Exercise instructions
As you restate the entries, keep every word intact and leave out whatever images they hold.

Stored dataset items:
▬▬▬

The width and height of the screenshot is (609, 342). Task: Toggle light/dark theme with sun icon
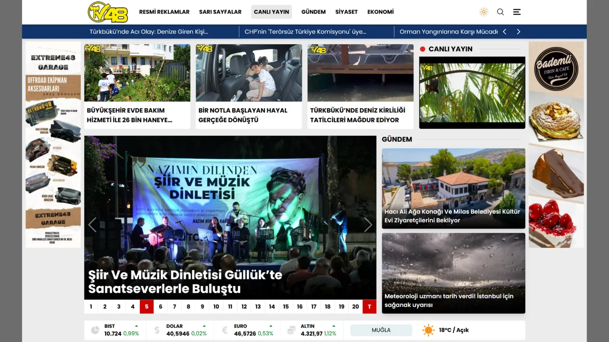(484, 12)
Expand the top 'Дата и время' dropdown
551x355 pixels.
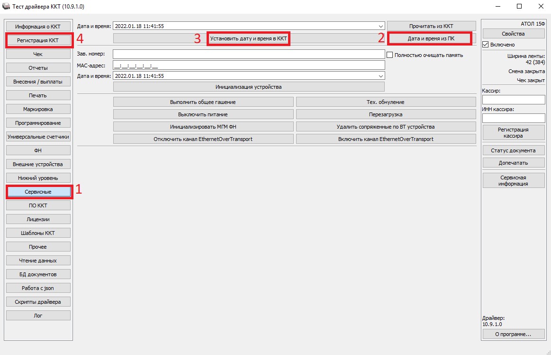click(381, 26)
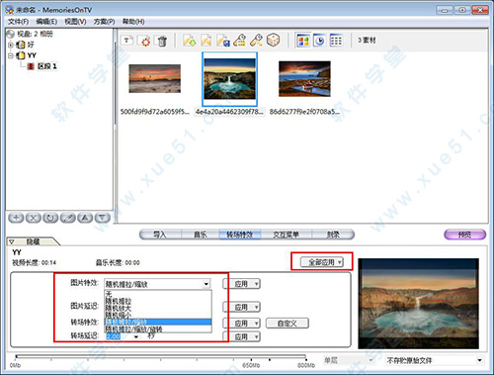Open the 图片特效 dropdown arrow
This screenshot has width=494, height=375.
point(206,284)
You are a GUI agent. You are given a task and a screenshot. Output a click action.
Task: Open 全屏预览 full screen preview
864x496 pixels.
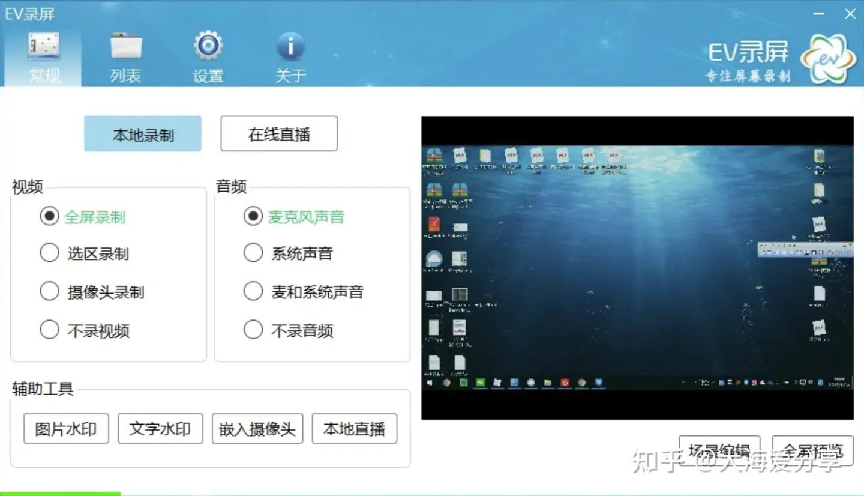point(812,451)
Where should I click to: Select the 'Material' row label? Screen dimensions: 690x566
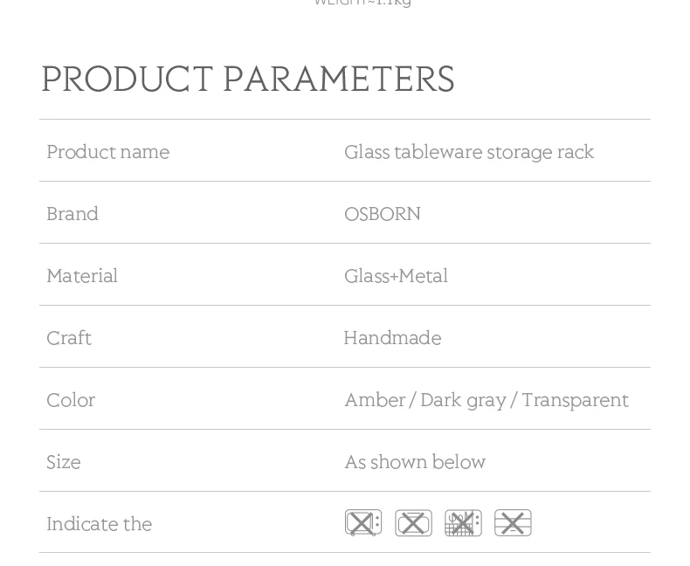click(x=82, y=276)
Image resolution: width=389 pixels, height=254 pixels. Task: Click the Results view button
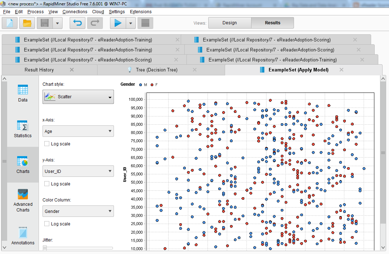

▬▬▬

Answer for this exercise
The width and height of the screenshot is (609, 342). Task: Toggle light/dark theme with sun icon
(484, 12)
Expand the top 'Дата и время' dropdown
551x355 pixels.
click(381, 26)
Open the 图片特效 dropdown arrow
This screenshot has width=494, height=375.
point(206,284)
You are a GUI agent. You are given a task and a screenshot. Output a click action.
Task: Open 全屏预览 full screen preview
864x496 pixels.
point(812,451)
Where should I click to: Select the 'Material' row label? Screen dimensions: 690x566
click(x=82, y=276)
Image resolution: width=389 pixels, height=254 pixels. Task: Click the Results view button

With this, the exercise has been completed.